WHAT YOU SHOULD DO
What you give back should be exactly the lines from the one with "Switch to the 代码 code tab" through the end of the data, without the pictures.

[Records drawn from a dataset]
%%
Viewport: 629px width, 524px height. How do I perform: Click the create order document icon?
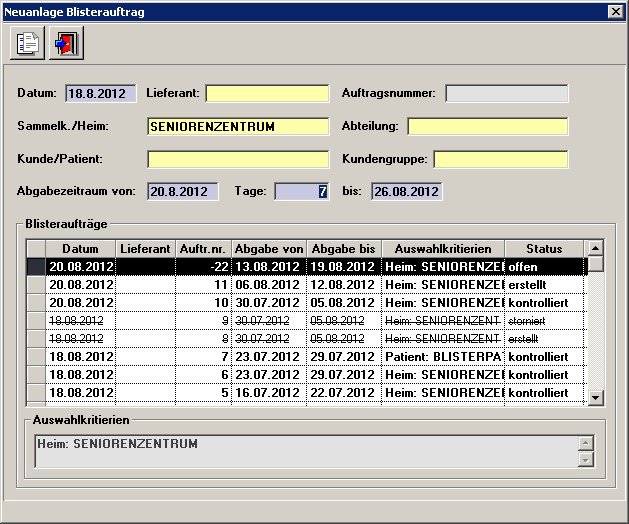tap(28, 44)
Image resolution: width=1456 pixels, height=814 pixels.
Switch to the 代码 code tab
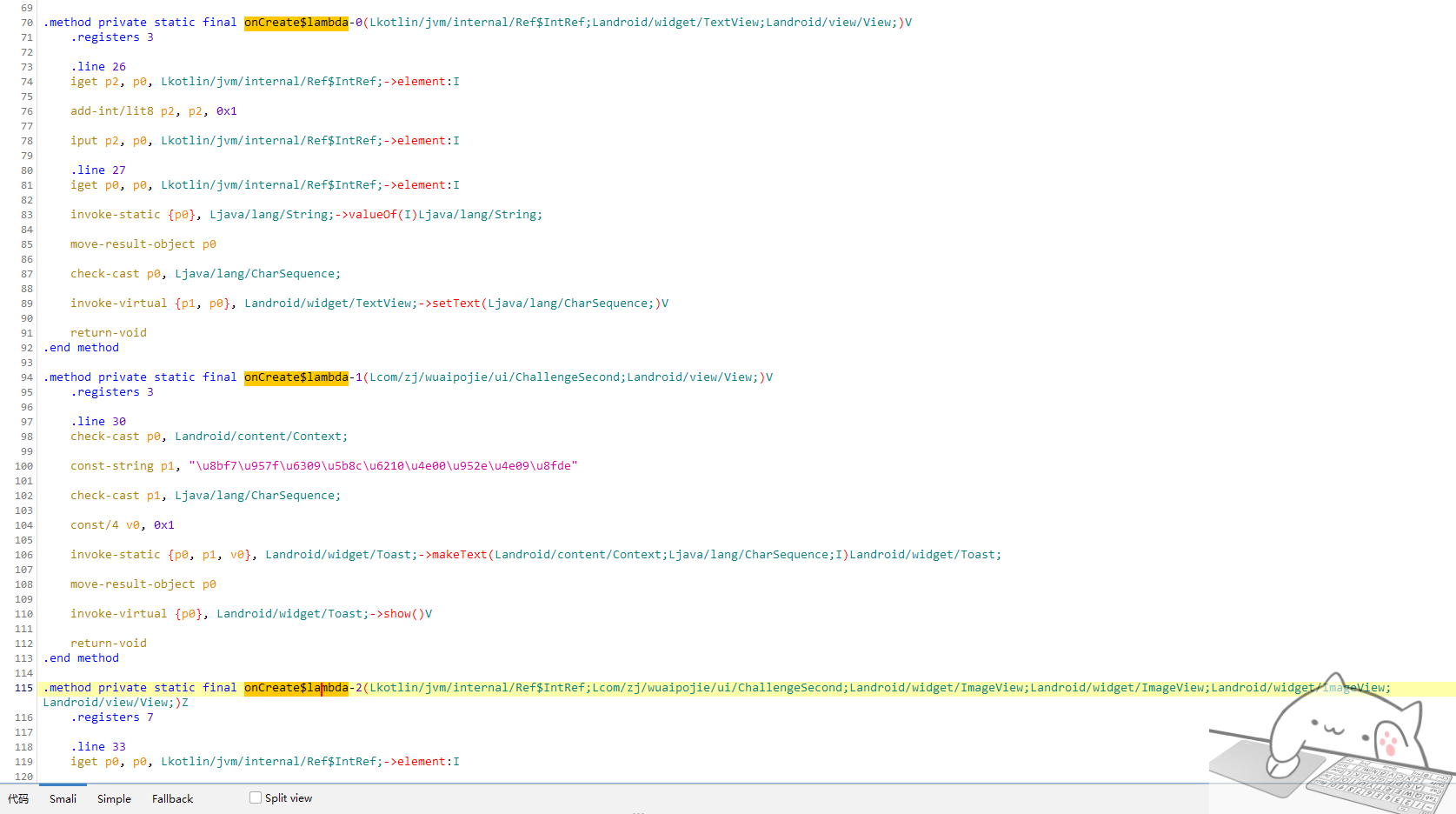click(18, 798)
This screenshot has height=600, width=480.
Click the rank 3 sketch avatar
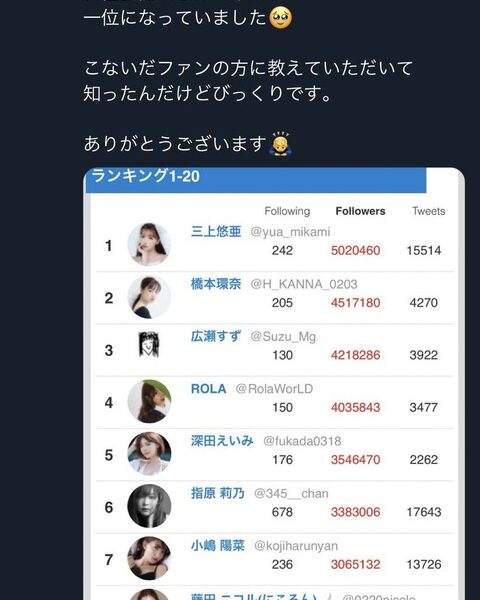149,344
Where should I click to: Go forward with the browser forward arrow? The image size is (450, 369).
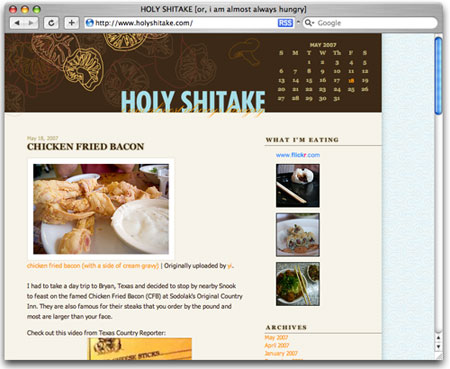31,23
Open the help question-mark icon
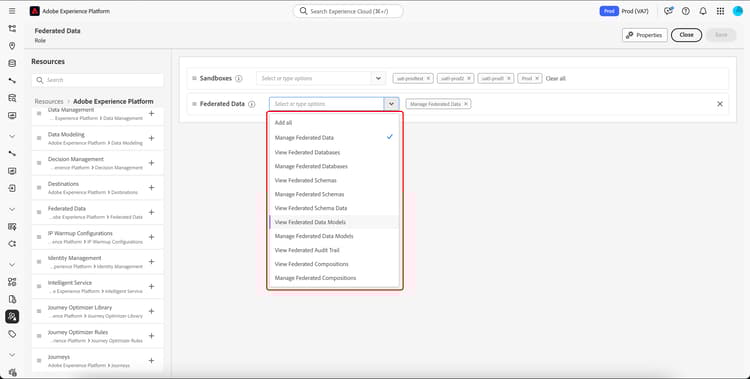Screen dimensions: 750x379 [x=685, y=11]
%%
TASK RESPONSE
Switch to the 代码 code tab
click(18, 798)
This screenshot has height=600, width=480.
Click the rank 3 sketch avatar
149,344
Where should I click to: Go forward with the browser forward arrow? The image size is (450, 369).
31,23
Open the help question-mark icon
Screen dimensions: 750x379 [x=685, y=11]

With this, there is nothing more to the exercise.